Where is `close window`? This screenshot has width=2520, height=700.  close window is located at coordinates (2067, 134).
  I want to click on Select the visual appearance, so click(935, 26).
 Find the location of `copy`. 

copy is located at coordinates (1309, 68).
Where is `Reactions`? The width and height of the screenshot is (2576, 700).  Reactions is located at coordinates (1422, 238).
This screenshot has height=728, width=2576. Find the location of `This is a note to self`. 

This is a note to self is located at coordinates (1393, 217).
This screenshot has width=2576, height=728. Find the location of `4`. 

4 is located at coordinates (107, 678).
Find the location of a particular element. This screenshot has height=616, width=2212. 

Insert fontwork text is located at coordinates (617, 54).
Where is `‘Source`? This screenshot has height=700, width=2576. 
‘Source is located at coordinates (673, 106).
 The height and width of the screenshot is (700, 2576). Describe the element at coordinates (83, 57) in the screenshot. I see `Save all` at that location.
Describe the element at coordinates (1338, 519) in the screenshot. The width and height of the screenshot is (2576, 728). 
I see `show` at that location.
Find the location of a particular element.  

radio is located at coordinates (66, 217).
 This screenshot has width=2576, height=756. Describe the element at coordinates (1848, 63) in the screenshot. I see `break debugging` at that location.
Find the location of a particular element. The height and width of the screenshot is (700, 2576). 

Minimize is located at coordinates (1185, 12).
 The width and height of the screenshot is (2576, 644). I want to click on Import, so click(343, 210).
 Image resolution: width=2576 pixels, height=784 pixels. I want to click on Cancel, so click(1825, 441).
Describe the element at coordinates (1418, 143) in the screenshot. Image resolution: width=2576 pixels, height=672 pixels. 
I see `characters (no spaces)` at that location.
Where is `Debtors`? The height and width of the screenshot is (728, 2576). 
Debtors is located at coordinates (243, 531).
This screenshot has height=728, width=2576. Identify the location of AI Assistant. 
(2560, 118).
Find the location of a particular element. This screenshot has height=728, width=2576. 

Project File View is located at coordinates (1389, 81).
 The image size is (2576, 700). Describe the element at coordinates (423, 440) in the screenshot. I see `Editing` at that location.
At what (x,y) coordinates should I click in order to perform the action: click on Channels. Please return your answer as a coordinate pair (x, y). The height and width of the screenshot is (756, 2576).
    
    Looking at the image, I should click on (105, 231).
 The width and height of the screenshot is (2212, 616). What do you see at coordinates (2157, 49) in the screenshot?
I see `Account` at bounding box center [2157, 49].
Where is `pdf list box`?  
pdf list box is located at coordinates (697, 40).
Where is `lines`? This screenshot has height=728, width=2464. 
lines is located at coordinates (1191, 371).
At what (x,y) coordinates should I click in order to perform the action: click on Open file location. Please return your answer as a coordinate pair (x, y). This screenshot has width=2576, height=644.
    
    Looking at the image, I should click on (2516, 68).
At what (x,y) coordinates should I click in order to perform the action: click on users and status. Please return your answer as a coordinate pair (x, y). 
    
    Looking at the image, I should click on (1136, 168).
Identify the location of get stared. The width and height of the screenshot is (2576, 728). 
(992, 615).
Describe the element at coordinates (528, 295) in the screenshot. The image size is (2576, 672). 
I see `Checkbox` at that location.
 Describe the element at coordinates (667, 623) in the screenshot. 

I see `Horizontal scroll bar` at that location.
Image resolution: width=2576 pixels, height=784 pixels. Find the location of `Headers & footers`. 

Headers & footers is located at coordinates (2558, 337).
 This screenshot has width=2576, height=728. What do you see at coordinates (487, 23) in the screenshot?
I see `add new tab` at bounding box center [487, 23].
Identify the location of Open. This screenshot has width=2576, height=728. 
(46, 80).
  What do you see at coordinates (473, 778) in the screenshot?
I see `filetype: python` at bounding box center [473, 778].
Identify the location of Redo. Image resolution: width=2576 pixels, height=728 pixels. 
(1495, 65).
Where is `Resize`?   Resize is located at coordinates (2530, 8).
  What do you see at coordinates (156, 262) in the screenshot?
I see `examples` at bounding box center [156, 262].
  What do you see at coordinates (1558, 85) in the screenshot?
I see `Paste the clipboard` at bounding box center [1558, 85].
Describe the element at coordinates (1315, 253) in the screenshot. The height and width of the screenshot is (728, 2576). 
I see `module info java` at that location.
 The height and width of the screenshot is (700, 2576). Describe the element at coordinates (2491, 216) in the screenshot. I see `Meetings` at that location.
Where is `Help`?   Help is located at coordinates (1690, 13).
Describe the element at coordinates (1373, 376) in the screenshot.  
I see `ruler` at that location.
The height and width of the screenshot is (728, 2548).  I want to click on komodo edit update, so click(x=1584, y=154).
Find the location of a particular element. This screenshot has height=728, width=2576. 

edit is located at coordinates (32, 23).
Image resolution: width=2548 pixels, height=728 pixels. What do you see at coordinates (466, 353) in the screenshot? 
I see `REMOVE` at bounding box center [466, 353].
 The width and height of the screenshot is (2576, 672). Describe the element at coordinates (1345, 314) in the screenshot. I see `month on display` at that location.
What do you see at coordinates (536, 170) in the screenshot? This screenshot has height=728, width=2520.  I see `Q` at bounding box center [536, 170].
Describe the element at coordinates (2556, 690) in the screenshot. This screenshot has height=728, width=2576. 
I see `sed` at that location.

To do => Can you format every line of the material above as a JSON list of strings, one string per line, leaving out blank lines?

Written response =>
[
  "Where is `close window`? This screenshot has width=2520, height=700.  close window is located at coordinates (2067, 134).",
  "  I want to click on Select the visual appearance, so click(935, 26).",
  " Find the location of `copy`. ",
  "copy is located at coordinates (1309, 68).",
  "Where is `Reactions`? The width and height of the screenshot is (2576, 700).  Reactions is located at coordinates (1422, 238).",
  "This screenshot has height=728, width=2576. Find the location of `This is a note to self`. ",
  "This is a note to self is located at coordinates (1393, 217).",
  "This screenshot has width=2576, height=728. Find the location of `4`. ",
  "4 is located at coordinates (107, 678).",
  "Find the location of a particular element. This screenshot has height=616, width=2212. ",
  "Insert fontwork text is located at coordinates (617, 54).",
  "Where is `‘Source`? This screenshot has height=700, width=2576. ",
  "‘Source is located at coordinates (673, 106).",
  " The height and width of the screenshot is (700, 2576). Describe the element at coordinates (83, 57) in the screenshot. I see `Save all` at that location.",
  "Describe the element at coordinates (1338, 519) in the screenshot. The width and height of the screenshot is (2576, 728). ",
  "I see `show` at that location.",
  "Find the location of a particular element.  ",
  "radio is located at coordinates (66, 217).",
  " This screenshot has width=2576, height=756. Describe the element at coordinates (1848, 63) in the screenshot. I see `break debugging` at that location.",
  "Find the location of a particular element. The height and width of the screenshot is (700, 2576). ",
  "Minimize is located at coordinates (1185, 12).",
  " The width and height of the screenshot is (2576, 644). I want to click on Import, so click(343, 210).",
  " Image resolution: width=2576 pixels, height=784 pixels. I want to click on Cancel, so click(1825, 441).",
  "Describe the element at coordinates (1418, 143) in the screenshot. Image resolution: width=2576 pixels, height=672 pixels. ",
  "I see `characters (no spaces)` at that location.",
  "Where is `Debtors`? The height and width of the screenshot is (728, 2576). ",
  "Debtors is located at coordinates (243, 531).",
  "This screenshot has height=728, width=2576. Identify the location of AI Assistant. ",
  "(2560, 118).",
  "Find the location of a particular element. This screenshot has height=728, width=2576. ",
  "Project File View is located at coordinates (1389, 81).",
  " The image size is (2576, 700). Describe the element at coordinates (423, 440) in the screenshot. I see `Editing` at that location.",
  "At what (x,y) coordinates should I click in order to perform the action: click on Channels. Please return your answer as a coordinate pair (x, y). The height and width of the screenshot is (756, 2576).",
  "    Looking at the image, I should click on (105, 231).",
  " The width and height of the screenshot is (2212, 616). What do you see at coordinates (2157, 49) in the screenshot?",
  "I see `Account` at bounding box center [2157, 49].",
  "Where is `pdf list box`?  ",
  "pdf list box is located at coordinates (697, 40).",
  "Where is `lines`? This screenshot has height=728, width=2464. ",
  "lines is located at coordinates (1191, 371).",
  "At what (x,y) coordinates should I click in order to perform the action: click on Open file location. Please return your answer as a coordinate pair (x, y). This screenshot has width=2576, height=644.",
  "    Looking at the image, I should click on (2516, 68).",
  "At what (x,y) coordinates should I click in order to perform the action: click on users and status. Please return your answer as a coordinate pair (x, y). ",
  "    Looking at the image, I should click on (1136, 168).",
  "Identify the location of get stared. The width and height of the screenshot is (2576, 728). ",
  "(992, 615).",
  "Describe the element at coordinates (528, 295) in the screenshot. The image size is (2576, 672). ",
  "I see `Checkbox` at that location.",
  " Describe the element at coordinates (667, 623) in the screenshot. ",
  "I see `Horizontal scroll bar` at that location.",
  "Image resolution: width=2576 pixels, height=784 pixels. Find the location of `Headers & footers`. ",
  "Headers & footers is located at coordinates (2558, 337).",
  " This screenshot has width=2576, height=728. What do you see at coordinates (487, 23) in the screenshot?",
  "I see `add new tab` at bounding box center [487, 23].",
  "Identify the location of Open. This screenshot has width=2576, height=728. ",
  "(46, 80).",
  "  What do you see at coordinates (473, 778) in the screenshot?",
  "I see `filetype: python` at bounding box center [473, 778].",
  "Identify the location of Redo. Image resolution: width=2576 pixels, height=728 pixels. ",
  "(1495, 65).",
  "Where is `Resize`?   Resize is located at coordinates (2530, 8).",
  "  What do you see at coordinates (156, 262) in the screenshot?",
  "I see `examples` at bounding box center [156, 262].",
  "  What do you see at coordinates (1558, 85) in the screenshot?",
  "I see `Paste the clipboard` at bounding box center [1558, 85].",
  "Describe the element at coordinates (1315, 253) in the screenshot. The height and width of the screenshot is (728, 2576). ",
  "I see `module info java` at that location.",
  " The height and width of the screenshot is (700, 2576). Describe the element at coordinates (2491, 216) in the screenshot. I see `Meetings` at that location.",
  "Where is `Help`?   Help is located at coordinates (1690, 13).",
  "Describe the element at coordinates (1373, 376) in the screenshot.  ",
  "I see `ruler` at that location.",
  "The height and width of the screenshot is (728, 2548).  I want to click on komodo edit update, so click(x=1584, y=154).",
  "Find the location of a particular element. This screenshot has height=728, width=2576. ",
  "edit is located at coordinates (32, 23).",
  "Image resolution: width=2548 pixels, height=728 pixels. What do you see at coordinates (466, 353) in the screenshot? ",
  "I see `REMOVE` at bounding box center [466, 353].",
  " The width and height of the screenshot is (2576, 672). Describe the element at coordinates (1345, 314) in the screenshot. I see `month on display` at that location.",
  "What do you see at coordinates (536, 170) in the screenshot? This screenshot has height=728, width=2520.  I see `Q` at bounding box center [536, 170].",
  "Describe the element at coordinates (2556, 690) in the screenshot. This screenshot has height=728, width=2576. ",
  "I see `sed` at that location."
]